Собеседница вытянула перед собой ноги и понуро принялась рассматривать заношенные шлепанцы и грязные ногти. Увиденная картина явно ее неприятно удивляла и раздражала. Поморщившись, она сунула ноги под скамейку и с вызовом продекламировала:
- Да ну его к лешему! Ничего не успеваю с этими кровососами. Уволилась я.
На мужчину это не произвело ни малейшего впечатления. Он лениво повернул к ней лицо и, казалось, ожидал, что случится нечто более интересное.
Карина с нескрываемым интересом остановилась невдалеке и принялась разглядывать их обоих.
Женщина, которую дядя называл «дорогая», совсем не выглядела дорогой. «Зато какая она умная, наверное, раз стесняется своих старых шлепанцев!» – пронеслось у Карины в голове.
***
Папа Карины всегда говорил, что в старье ходят только бомжи и дибилы. Совершенно недопустимо, чтобы люди видели тебя в «рванине». Когда Карине было пять, она спросила у папы, сидевшего перед плазмой диагональю в 47 дюймов и почесывающему правую ягодицу через внушительную дырку в трусах, кто он – бомж или дибил – за что получила увесистую затрещину, но ответа не получила. Было очень обидно, потому что папа явно не собирался ничего пояснять, и Карина разревелась.

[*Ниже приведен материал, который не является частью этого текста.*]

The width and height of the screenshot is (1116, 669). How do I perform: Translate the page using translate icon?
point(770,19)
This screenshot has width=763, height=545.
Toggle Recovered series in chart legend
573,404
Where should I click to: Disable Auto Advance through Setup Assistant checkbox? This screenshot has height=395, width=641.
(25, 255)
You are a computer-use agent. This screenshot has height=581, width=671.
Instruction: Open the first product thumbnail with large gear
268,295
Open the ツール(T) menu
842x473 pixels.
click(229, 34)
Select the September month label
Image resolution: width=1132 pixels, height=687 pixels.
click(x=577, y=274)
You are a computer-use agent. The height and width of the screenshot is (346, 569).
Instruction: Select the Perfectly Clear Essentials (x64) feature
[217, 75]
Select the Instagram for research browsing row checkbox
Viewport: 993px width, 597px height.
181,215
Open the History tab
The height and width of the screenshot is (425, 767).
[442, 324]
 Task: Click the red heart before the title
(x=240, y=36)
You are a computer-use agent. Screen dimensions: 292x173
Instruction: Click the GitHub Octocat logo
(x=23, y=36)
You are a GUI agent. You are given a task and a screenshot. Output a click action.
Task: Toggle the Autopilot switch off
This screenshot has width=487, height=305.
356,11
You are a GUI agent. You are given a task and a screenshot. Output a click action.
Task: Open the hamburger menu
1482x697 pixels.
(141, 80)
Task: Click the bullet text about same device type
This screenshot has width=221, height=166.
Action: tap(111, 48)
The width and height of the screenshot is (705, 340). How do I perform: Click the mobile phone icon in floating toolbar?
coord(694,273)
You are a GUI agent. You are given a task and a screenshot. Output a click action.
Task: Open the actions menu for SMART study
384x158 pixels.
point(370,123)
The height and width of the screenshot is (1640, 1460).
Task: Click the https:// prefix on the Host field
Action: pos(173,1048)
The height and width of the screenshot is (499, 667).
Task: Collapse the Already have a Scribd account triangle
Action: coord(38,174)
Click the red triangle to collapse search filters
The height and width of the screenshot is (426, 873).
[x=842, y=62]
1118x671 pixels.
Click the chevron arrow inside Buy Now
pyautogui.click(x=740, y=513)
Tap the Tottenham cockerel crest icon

Утром в садик ее привела мама, быстро раздела, как-то особенно посмотрела и быстро вышла из группы. Весь день воспитатель сочувственно пыталась выведать у девочки, почему она так задумчива и молчалива. К ужину Карина решилась и рассказала о своем вопросе и обиде на папу.
- Каринка…, - с облегчением вздохнула воспитатель. – И это все? – Она погладила девочку по голове. – Малыш, нельзя так родителям говорить. Они о тебе заботятся и любят. Ну, иногда и у них дырки случаются. А слова эти – они ругательные. Понимаешь?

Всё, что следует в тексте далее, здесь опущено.